* _WHAT IS BEING ASKED_
Reproduce the entries exactly as they appear below.

[[ DATASET RECORDS, beginning ]]

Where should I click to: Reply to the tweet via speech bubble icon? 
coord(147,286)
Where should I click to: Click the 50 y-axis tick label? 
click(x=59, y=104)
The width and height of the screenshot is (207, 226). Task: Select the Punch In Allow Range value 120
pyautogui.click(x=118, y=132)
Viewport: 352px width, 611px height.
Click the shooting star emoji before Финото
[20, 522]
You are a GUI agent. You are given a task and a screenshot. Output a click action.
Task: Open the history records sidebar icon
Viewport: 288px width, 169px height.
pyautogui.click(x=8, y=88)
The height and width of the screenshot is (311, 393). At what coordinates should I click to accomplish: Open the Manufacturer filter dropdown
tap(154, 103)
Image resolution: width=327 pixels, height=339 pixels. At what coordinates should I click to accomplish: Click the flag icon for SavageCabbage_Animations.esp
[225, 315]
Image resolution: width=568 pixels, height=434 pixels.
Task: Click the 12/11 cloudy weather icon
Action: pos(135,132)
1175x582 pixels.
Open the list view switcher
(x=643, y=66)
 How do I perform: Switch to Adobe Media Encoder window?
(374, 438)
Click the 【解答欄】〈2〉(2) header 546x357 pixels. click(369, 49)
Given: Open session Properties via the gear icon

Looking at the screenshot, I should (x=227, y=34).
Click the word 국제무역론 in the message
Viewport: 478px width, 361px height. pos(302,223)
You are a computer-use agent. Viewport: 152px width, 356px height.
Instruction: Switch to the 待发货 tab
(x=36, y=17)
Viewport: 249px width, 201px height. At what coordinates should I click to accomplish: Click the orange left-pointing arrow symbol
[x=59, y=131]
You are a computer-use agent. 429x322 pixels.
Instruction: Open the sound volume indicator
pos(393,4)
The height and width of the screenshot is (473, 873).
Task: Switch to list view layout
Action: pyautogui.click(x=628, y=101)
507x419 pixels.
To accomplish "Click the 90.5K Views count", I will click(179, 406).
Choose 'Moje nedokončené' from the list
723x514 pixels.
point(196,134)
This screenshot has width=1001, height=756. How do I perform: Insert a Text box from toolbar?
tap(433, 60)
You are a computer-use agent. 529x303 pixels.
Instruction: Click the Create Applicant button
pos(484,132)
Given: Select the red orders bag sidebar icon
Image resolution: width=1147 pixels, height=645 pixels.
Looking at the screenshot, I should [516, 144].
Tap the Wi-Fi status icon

[[ DATASET RECORDS, end ]]

* _OUTPUT_
Where should I click to: Reply to the tweet via speech bubble icon? 
coord(147,286)
Where should I click to: Click the 50 y-axis tick label? 
click(x=59, y=104)
The width and height of the screenshot is (207, 226). Task: Select the Punch In Allow Range value 120
pyautogui.click(x=118, y=132)
Viewport: 352px width, 611px height.
Click the shooting star emoji before Финото
[20, 522]
You are a GUI agent. You are given a task and a screenshot. Output a click action.
Task: Open the history records sidebar icon
Viewport: 288px width, 169px height.
pyautogui.click(x=8, y=88)
The height and width of the screenshot is (311, 393). At what coordinates should I click to accomplish: Open the Manufacturer filter dropdown
tap(154, 103)
Image resolution: width=327 pixels, height=339 pixels. At what coordinates should I click to accomplish: Click the flag icon for SavageCabbage_Animations.esp
[225, 315]
Image resolution: width=568 pixels, height=434 pixels.
Task: Click the 12/11 cloudy weather icon
Action: pos(135,132)
1175x582 pixels.
Open the list view switcher
(x=643, y=66)
 How do I perform: Switch to Adobe Media Encoder window?
(374, 438)
Click the 【解答欄】〈2〉(2) header 546x357 pixels. click(369, 49)
Given: Open session Properties via the gear icon

Looking at the screenshot, I should (x=227, y=34).
Click the word 국제무역론 in the message
Viewport: 478px width, 361px height. pos(302,223)
You are a computer-use agent. Viewport: 152px width, 356px height.
Instruction: Switch to the 待发货 tab
(x=36, y=17)
Viewport: 249px width, 201px height. At what coordinates should I click to accomplish: Click the orange left-pointing arrow symbol
[x=59, y=131]
You are a computer-use agent. 429x322 pixels.
Instruction: Open the sound volume indicator
pos(393,4)
The height and width of the screenshot is (473, 873).
Task: Switch to list view layout
Action: pyautogui.click(x=628, y=101)
507x419 pixels.
To accomplish "Click the 90.5K Views count", I will click(179, 406).
Choose 'Moje nedokončené' from the list
723x514 pixels.
point(196,134)
This screenshot has width=1001, height=756. How do I perform: Insert a Text box from toolbar?
tap(433, 60)
You are a computer-use agent. 529x303 pixels.
Instruction: Click the Create Applicant button
pos(484,132)
Given: Select the red orders bag sidebar icon
Image resolution: width=1147 pixels, height=645 pixels.
Looking at the screenshot, I should [516, 144].
Tap the Wi-Fi status icon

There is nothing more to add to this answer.